Présentation
Sommaire

1. Armel Le Cleac'h

Skipper du monocoque 60’ Banque Populaire
Né le 11 mai 1977, à Saint-Pol-de-Léon (Finistère)
Marié, deux enfants - Vit à  La Forêt Fouesnant

Histoire de famille d'abord, la passion pour la voile est inscrite dans les gènes d'Armel Le Cléac'h. Tombé dès son plus jeune âge dans le bain de la navigation, c'est à Saint-Pol-de-Léon qu'il découvre les joies de la glisse et se frotte à l'art délicat de la négociation des courants qui font de la Baie de Morlaix un plan d'eau qui a vu naître les meilleurs régatiers français. Il a neuf ans quand sonne le premier coup de canon de sa carrière. Ses rêves de large s'incarnent alors dans un optimist et le petit garçon se forge un caractère affirmé, une belle expérience qui laisse déjà entrevoir la promesse de grandes prédispositions.

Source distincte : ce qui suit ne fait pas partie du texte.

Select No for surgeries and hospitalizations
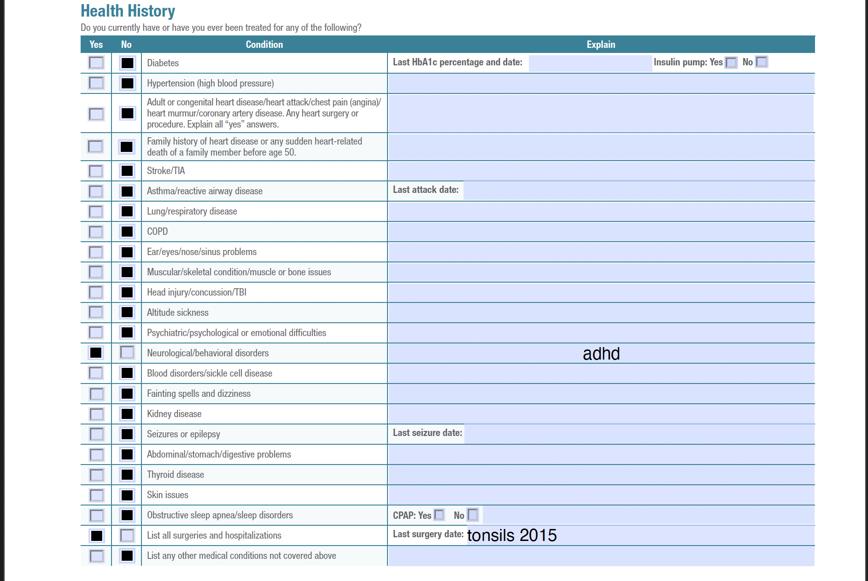This screenshot has height=581, width=868. click(127, 535)
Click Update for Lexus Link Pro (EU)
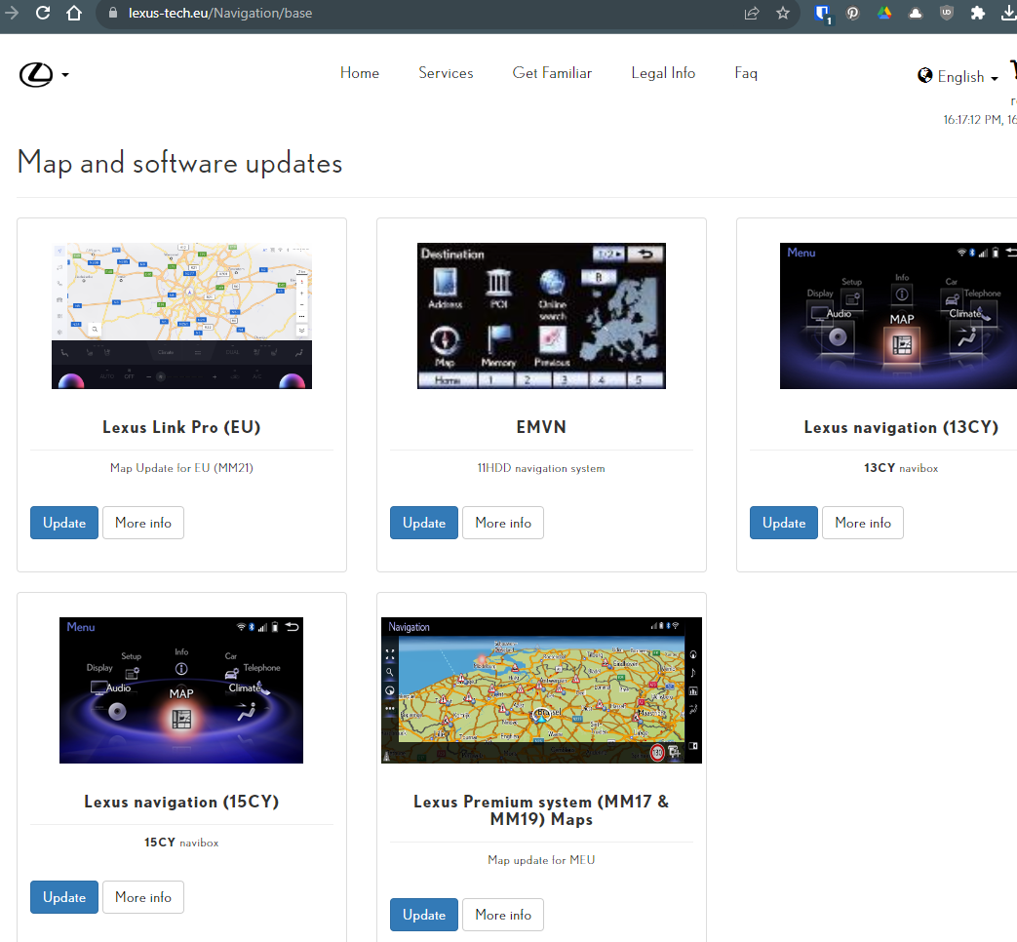The width and height of the screenshot is (1017, 942). [64, 523]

2. Le Chacal se fait un nom

Au fil des ans, Armel gravit les échelons d'un apprentissage emprunt d'académisme. Il intègre l’équipe du Finistère et se fait un nom en écumant les régates à bord d'un 420. En 1999, il passe un cap décisif et devient skipper professionnel, après sa victoire dans le Challenge Espoir Crédit Agricole. Dès ses débuts sur la Solitaire du Figaro en 2000, il révèle un talent incontestable et laisse la concurrence admirative en accrochant la première place chez les bizuths et la deuxième au classement général. Une performance rarement égalée et une ténacité qui lui valent alors le surnom de "Chacal".

3. 13 secondes pour l'histoire

Toujours avide de nouvelles expériences et d'enrichissement maritime, il s'attaque au Tour de France à la Voile, entre deux saisons, à la barre d'un Figaro Bénéteau et remporte l'épreuve en 2001, affirmant l'étendue de ses compétences, en solitaire comme en équipage. En 2003, à Saint-Nazaire, il entre dans le cercle très fermé des vainqueurs de la Solitaire du Figaro et marque définitivement l'histoire de la course en coiffant Alain Gautier sur le fil, pour 13 toutes petites secondes. Convaincu du talent de ce jeune marin à qui rien ne résiste, ce dernier décide alors de lui confier la barre de son multicoque 60 pieds Foncia. La même année, il est couronné d’un titre de Champion de France de Course au Large en Solitaire. En 2004, il remporte avec son ami Nicolas Troussel, la 7è édition de la Transat AG2R.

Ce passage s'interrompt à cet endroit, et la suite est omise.